> **Text**:
━━━━━━━━━━

How does this relate to the process of primer selection? In recent studies, we have found that HIV-1 most effectively selects tRNAs that have undergone the steps in tRNA biogenesis that result in transport from the nucleus to the cytoplasm . Once in the cytoplasm, the tRNAs interact with a myriad of proteins involved in translation . At any one time, the tRNA selected by HIV-1 as a primer for reverse transcription has been channeled into the translational process, supporting the idea of coupling of translation and primer selection. One possibility could be the coupling of primer selection with the synthesis of the Gag-pol polyprotein. Previous studies have shown that pseudovirions composed of Gag and Gag-pol contain the appropriate ratios of tRNALys found in intact wild type virions [7, 8]. That is, during the translation of Gag-pol, the tRNAs available for selection might be enriched for tRNALys,3 and tRNAMet; conversely, tRNAIle may not be favored because of the absence of isoleucine during translation of Gag-pol. This is not because isoleucine is excluded from the Gag-pol protein. Rather, it is possible that a translational event in the production of Gag-pol, possibly at or during the frame shifting, could influence the local amounts of tRNA so as to favor some (e.g., tRNALys,3, tRNAMet) while not others (e.g., tRNAIle). Without tRNAIle to occupy the PBS, there would be greater access by tRNALys,3 to facilitate reversion back to the wild type PBS, complementary to tRNALys,3. Viruses with a PBS complementary to tRNAPro, and from previous studies those with PBS complementary to tRNAHis, tRNALys1,2 or tRNAGlu, initially replicated slowly but reverted to use tRNALys,3, whereupon they exhibited rapid replication. We would predict that the local availability of these tRNAs would be sufficient to allow the limited replication. However, given the selective pressure for the use of tRNALys,3, the virus would have a propensity to revert to wild type if the tRNAs were not present at levels similar to tRNALys,3 or tRNAMet. Coupling of the synthesis of Gag-pol with primer tRNA selection and encapsidation might provide all of the necessary components for the generation of infectious virus within the same intracellular locale. Further studies will be needed to explore the relationship between the synthesis of Gag-pol and primer selection using the unique viruses described in this study.

━━━━━━━━━━

> **Source material**:
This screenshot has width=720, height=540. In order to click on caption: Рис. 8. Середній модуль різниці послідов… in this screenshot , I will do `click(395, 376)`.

━━━━━━━━━━

> **Problem requirements**:
Extract the full passage above on HIV-1 primer tRNA selection, reproducing every word and punctuation mark without change.

> **Answer section**:
How does this relate to the process of primer selection? In recent studies, we have found that HIV-1 most effectively selects tRNAs that have undergone the steps in tRNA biogenesis that result in transport from the nucleus to the cytoplasm . Once in the cytoplasm, the tRNAs interact with a myriad of proteins involved in translation . At any one time, the tRNA selected by HIV-1 as a primer for reverse transcription has been channeled into the translational process, supporting the idea of coupling of translation and primer selection. One possibility could be the coupling of primer selection with the synthesis of the Gag-pol polyprotein. Previous studies have shown that pseudovirions composed of Gag and Gag-pol contain the appropriate ratios of tRNALys found in intact wild type virions [7, 8]. That is, during the translation of Gag-pol, the tRNAs available for selection might be enriched for tRNALys,3 and tRNAMet; conversely, tRNAIle may not be favored because of the absence of isoleucine during translation of Gag-pol. This is not because isoleucine is excluded from the Gag-pol protein. Rather, it is possible that a translational event in the production of Gag-pol, possibly at or during the frame shifting, could influence the local amounts of tRNA so as to favor some (e.g., tRNALys,3, tRNAMet) while not others (e.g., tRNAIle). Without tRNAIle to occupy the PBS, there would be greater access by tRNALys,3 to facilitate reversion back to the wild type PBS, complementary to tRNALys,3. Viruses with a PBS complementary to tRNAPro, and from previous studies those with PBS complementary to tRNAHis, tRNALys1,2 or tRNAGlu, initially replicated slowly but reverted to use tRNALys,3, whereupon they exhibited rapid replication. We would predict that the local availability of these tRNAs would be sufficient to allow the limited replication. However, given the selective pressure for the use of tRNALys,3, the virus would have a propensity to revert to wild type if the tRNAs were not present at levels similar to tRNALys,3 or tRNAMet. Coupling of the synthesis of Gag-pol with primer tRNA selection and encapsidation might provide all of the necessary components for the generation of infectious virus within the same intracellular locale. Further studies will be needed to explore the relationship between the synthesis of Gag-pol and primer selection using the unique viruses described in this study.